I use both statistical and mechanistic models to reveal and understand the biodiversity patterns emerging from spatially distributed DNA-based biodiversity surveys.
Such surveys generate large datasets consisting in the abundances of tens of thousands of MOTUs in spatially distributed environmental samples. I use a data mining algorithm initially developed for classifying text documents into topics (’topic modeling’) to reveal the spatial patterns of co-occurence between MOTUs. Those patterns can then be compared to the spatial variability of environmental conditions. I apply this method to soil DNA datasets describing the spatial distribution of biodiversity across domains of life over several hectares of primary tropical forest in French Guiana.

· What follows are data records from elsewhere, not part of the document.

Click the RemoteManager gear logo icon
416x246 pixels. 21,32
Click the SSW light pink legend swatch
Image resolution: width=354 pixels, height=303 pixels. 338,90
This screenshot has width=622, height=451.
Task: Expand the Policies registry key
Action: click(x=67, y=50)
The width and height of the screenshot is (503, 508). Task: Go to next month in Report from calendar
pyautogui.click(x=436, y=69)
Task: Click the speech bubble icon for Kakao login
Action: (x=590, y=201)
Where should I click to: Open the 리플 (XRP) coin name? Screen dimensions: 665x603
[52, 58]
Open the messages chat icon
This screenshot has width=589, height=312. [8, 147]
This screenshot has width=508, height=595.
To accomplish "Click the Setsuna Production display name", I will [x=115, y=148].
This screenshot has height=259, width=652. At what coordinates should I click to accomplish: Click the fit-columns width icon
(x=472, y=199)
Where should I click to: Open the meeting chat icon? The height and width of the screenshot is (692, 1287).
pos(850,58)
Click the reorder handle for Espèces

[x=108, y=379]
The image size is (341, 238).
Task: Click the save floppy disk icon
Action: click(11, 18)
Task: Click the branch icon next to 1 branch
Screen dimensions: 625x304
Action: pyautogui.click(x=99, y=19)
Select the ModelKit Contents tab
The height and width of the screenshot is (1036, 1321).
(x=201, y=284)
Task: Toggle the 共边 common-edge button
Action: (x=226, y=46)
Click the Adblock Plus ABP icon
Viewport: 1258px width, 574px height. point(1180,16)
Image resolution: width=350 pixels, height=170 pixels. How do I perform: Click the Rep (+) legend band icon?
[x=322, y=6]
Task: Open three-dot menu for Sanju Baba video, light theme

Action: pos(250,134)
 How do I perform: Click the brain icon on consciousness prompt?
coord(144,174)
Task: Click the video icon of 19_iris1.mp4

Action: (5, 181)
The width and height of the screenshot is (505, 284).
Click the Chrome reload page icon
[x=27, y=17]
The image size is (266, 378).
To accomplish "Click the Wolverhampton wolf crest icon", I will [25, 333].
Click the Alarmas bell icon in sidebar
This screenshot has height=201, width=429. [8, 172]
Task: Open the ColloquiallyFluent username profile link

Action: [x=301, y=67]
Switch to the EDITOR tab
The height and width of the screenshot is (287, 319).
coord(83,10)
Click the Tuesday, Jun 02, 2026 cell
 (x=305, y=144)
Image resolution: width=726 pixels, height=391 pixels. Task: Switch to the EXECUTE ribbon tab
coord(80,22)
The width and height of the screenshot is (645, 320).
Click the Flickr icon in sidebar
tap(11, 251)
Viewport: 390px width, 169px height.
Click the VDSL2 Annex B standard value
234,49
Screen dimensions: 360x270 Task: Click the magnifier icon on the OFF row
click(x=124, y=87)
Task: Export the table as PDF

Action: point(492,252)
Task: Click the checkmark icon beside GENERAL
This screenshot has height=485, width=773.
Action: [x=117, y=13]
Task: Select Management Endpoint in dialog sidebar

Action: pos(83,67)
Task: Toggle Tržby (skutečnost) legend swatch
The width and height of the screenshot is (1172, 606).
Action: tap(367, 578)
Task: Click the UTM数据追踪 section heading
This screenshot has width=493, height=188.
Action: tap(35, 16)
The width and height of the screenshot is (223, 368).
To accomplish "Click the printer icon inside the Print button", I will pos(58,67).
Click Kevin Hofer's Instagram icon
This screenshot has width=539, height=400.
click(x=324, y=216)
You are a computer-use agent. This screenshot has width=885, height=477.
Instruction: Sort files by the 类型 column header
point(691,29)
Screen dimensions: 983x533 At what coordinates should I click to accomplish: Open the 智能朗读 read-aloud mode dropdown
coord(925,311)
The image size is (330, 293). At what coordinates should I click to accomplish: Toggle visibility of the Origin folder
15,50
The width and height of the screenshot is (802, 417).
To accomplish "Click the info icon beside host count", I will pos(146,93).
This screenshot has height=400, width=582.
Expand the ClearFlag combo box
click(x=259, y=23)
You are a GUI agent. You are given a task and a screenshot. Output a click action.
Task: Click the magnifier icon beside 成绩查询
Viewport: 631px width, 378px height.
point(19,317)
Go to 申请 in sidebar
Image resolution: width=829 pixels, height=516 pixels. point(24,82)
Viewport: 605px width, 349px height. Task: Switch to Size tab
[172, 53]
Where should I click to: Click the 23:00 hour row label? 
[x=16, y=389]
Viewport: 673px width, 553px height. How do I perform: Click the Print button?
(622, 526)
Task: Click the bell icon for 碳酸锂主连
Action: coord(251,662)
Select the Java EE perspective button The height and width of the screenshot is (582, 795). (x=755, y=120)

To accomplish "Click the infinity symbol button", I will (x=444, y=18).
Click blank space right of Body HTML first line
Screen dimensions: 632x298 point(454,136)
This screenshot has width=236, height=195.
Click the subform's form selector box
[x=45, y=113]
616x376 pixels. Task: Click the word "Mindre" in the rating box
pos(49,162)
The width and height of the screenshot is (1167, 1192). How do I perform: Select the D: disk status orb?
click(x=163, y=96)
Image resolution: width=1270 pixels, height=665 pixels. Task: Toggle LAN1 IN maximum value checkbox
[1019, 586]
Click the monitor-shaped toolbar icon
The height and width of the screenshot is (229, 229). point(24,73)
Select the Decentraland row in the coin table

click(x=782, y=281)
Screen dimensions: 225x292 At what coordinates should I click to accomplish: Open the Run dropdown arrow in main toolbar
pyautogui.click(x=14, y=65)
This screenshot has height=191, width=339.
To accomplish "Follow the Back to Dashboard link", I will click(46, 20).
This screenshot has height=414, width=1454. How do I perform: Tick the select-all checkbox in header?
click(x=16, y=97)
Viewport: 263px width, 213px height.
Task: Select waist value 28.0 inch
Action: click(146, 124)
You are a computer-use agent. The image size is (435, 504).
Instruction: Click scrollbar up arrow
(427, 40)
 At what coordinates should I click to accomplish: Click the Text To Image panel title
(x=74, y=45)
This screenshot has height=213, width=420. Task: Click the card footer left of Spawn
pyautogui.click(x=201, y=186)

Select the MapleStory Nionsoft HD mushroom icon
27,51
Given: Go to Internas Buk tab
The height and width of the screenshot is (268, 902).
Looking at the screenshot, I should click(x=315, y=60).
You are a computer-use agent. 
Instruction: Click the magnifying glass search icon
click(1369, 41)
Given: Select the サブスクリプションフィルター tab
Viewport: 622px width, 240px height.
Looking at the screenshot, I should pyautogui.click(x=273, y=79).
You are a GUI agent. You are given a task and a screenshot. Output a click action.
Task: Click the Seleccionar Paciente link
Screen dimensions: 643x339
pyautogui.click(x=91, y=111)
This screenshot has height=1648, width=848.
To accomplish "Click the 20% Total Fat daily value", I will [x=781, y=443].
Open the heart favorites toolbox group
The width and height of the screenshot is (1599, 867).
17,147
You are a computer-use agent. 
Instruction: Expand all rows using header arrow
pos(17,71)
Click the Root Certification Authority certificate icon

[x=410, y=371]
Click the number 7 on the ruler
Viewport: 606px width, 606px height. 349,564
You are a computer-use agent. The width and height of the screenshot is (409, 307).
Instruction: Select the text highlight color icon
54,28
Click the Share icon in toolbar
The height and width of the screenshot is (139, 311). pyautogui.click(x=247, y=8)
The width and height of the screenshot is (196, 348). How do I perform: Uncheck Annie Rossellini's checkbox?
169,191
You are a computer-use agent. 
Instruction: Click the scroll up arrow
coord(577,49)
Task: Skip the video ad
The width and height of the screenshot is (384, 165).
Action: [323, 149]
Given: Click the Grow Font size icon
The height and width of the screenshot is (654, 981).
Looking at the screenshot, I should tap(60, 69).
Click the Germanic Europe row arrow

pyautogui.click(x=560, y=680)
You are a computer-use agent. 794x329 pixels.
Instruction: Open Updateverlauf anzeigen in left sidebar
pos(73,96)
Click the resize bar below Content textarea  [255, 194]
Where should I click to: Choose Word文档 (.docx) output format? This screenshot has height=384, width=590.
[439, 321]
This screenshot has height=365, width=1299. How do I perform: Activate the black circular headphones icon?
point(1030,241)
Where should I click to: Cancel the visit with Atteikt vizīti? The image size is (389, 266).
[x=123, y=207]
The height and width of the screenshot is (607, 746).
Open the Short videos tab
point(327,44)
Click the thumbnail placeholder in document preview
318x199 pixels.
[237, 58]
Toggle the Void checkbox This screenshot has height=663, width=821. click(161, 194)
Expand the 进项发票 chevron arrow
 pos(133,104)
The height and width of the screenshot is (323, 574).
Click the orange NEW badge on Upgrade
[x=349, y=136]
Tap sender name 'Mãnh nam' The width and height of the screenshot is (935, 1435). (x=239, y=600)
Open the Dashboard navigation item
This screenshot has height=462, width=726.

Mechanistic models represent another approach for interpreting biodiversity patterns. Hubbell’s neutral model is the most successful attempt so far at a simple, general, mechanistic and parsimonious biodiversity model. In particular, exact maximum-likelihood parameter inference allows comparing and interpreting patterns of relative species abundances based on the values of neutral model parameters. I investigate how to fit this model to DNA-based species abundance distributions despite the differences between DNA-based data and classical biodiversity census data. I do so by taking into account the uncertainty sources associated with DNA-based biodiversity measurement.
In order to study beta-diversity patterns at different spatial scales, we have collected soil DNA data in a number of 1-ha forest plots 100 m to 100 km away from each other in French Guiana. I use statistical methods to assess the relative contribution of distance and environmental conditions to the taxonomic dissimilarity among the plots, and I compare the decay of taxonomic similarity with distance to the neutral prediction.
Aside from my PhD advisors, I much benefit from the collaboration with Lucie Zinger for the bioinformatics and data analysis parts and with Pierre Taberlet’s team (LECA, Grenoble, France) for the molecular and fieldwork parts.
Background and previous projects
In 2012-2013, I worked on modeling the propagation of neuronal activity in the cortex with Rava da Silveira and Vincent Hakim at the LPS (ENS, Paris). In 2011, I worked on modeling short-term memory in the cortex using dynamical systems with Mikhail Rabinovich and Ramon Huerta at the BioCircuit Institute (UCSD, California).
I studied as an undergraduate and took my master’s degree in physics at the Ecole Normale Supérieure de Lyon (ENS Lyon).